Forced Degradation Behaviour with a Developed and Validated RP-UPLC Method for Estimation Lamivudine and Dolutegravir in Combined Pharmaceutical Dosage Form

Abstract

A simple, fast, precise, specific, and accurate reversed phase Ultra Performance Liquid Chromatographic (UPLC) method was developed and validated for the forced degradation studies of the Lamivudine and Dolutegravir in tablet dosage form. Chromatogram was run HSS C18 (2.6 x 50mm, 1.6µm). Mobile phases containing 70% 0.01N disodium hydrogen phosphate: 30% Methanol). The elution of analytes was achieved with a flow rate at 0.3 mL/min. Potassium dihydrogen phosphate was used as a buffer in this experiment. Temperature was maintained at 30°C. Optimized wavelength selected at 260nm. The detector response was linear in the concentration range of 25-150μg/mL respectively. Retention time of Lamivudine and Dolutegravir were found to be 1.408min and 1.739min. %RSD of the Lamivudine and Dolutegravir were and found to be 0.8 and 0.8. The % recovery was obtained as 100.39% and 100.37% for Lamivudine and Dolutegravir.

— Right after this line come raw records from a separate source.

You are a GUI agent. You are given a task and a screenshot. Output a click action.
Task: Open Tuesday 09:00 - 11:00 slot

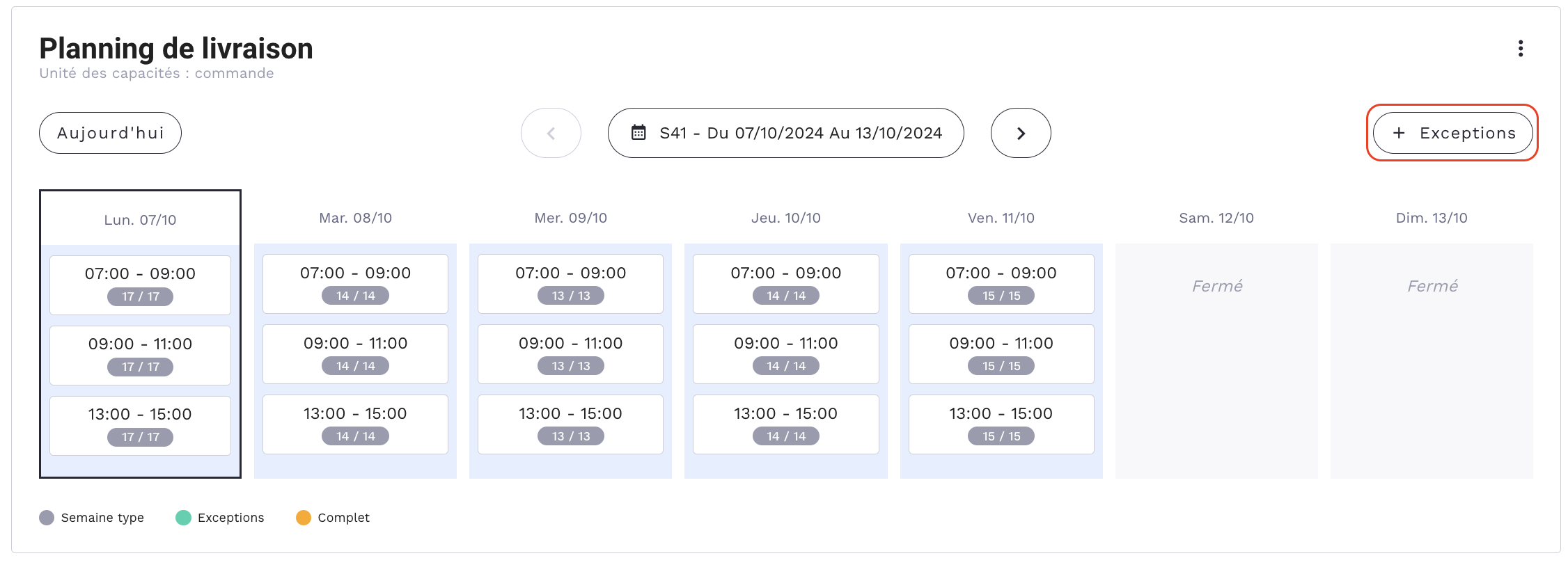[355, 354]
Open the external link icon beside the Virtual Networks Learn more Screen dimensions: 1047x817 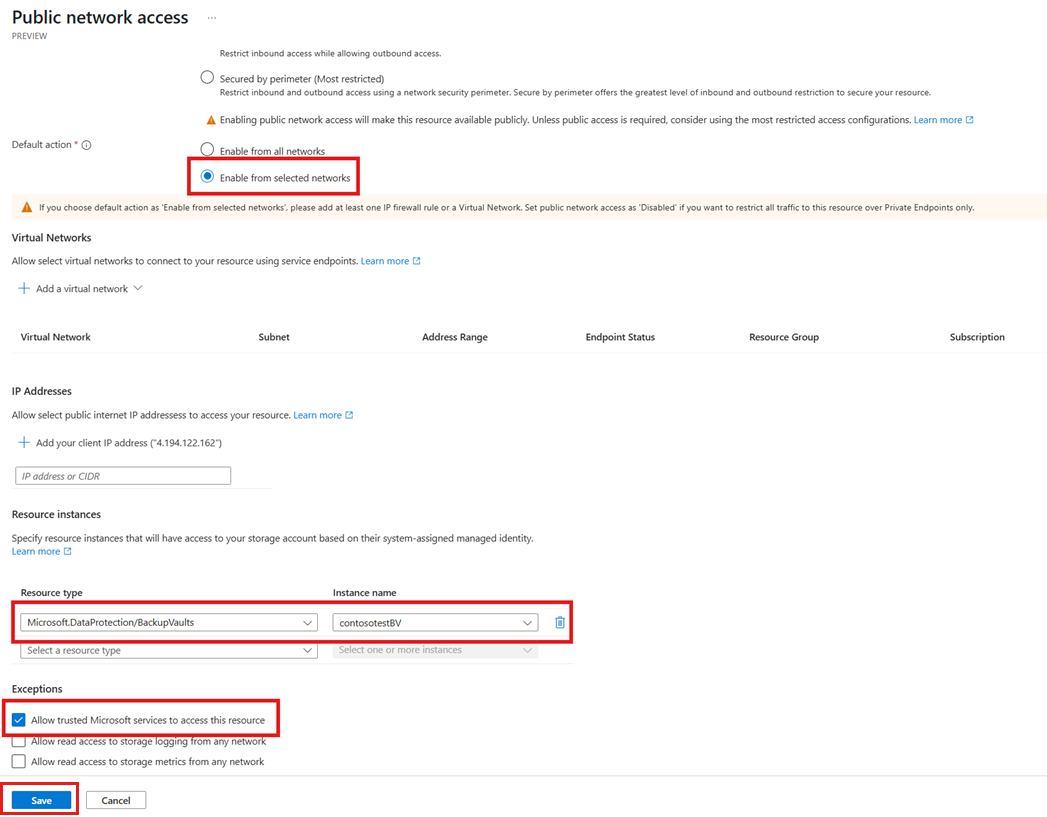[x=417, y=261]
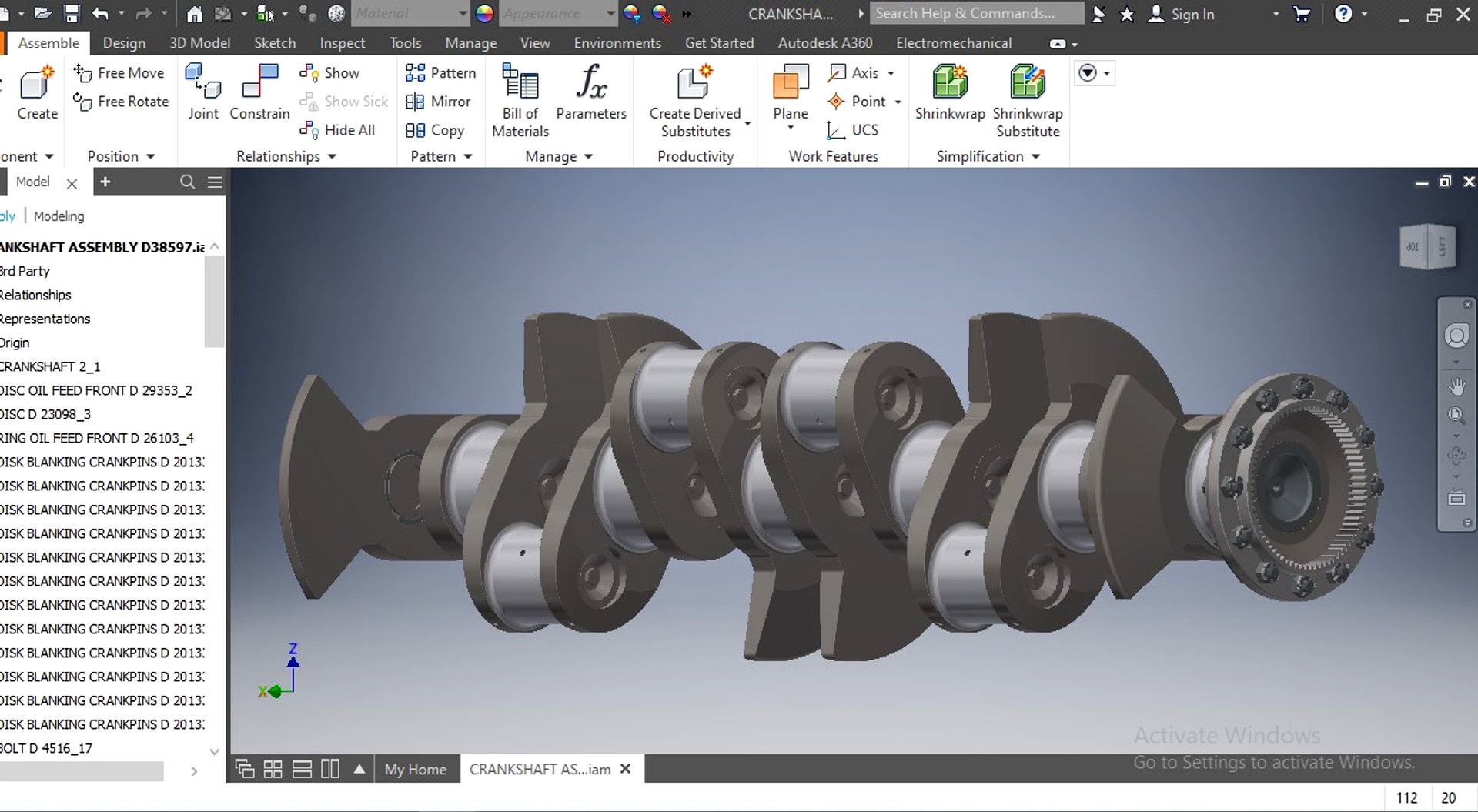Screen dimensions: 1478x812
Task: Open the Inspect ribbon tab
Action: tap(342, 43)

LOD, LOQ values obtained from regression equations of Lamivudine and Dolutegravir were 0.41, 1.25 and 0.09, 0.26. Regression equation of Lamivudine was y = 24270x + 12218 and for Dolutegravir was y = 34783x + 1060. Since retention times and run times were reduced, the method established was easy and premium and it could be used in periodic quality control tests in industries.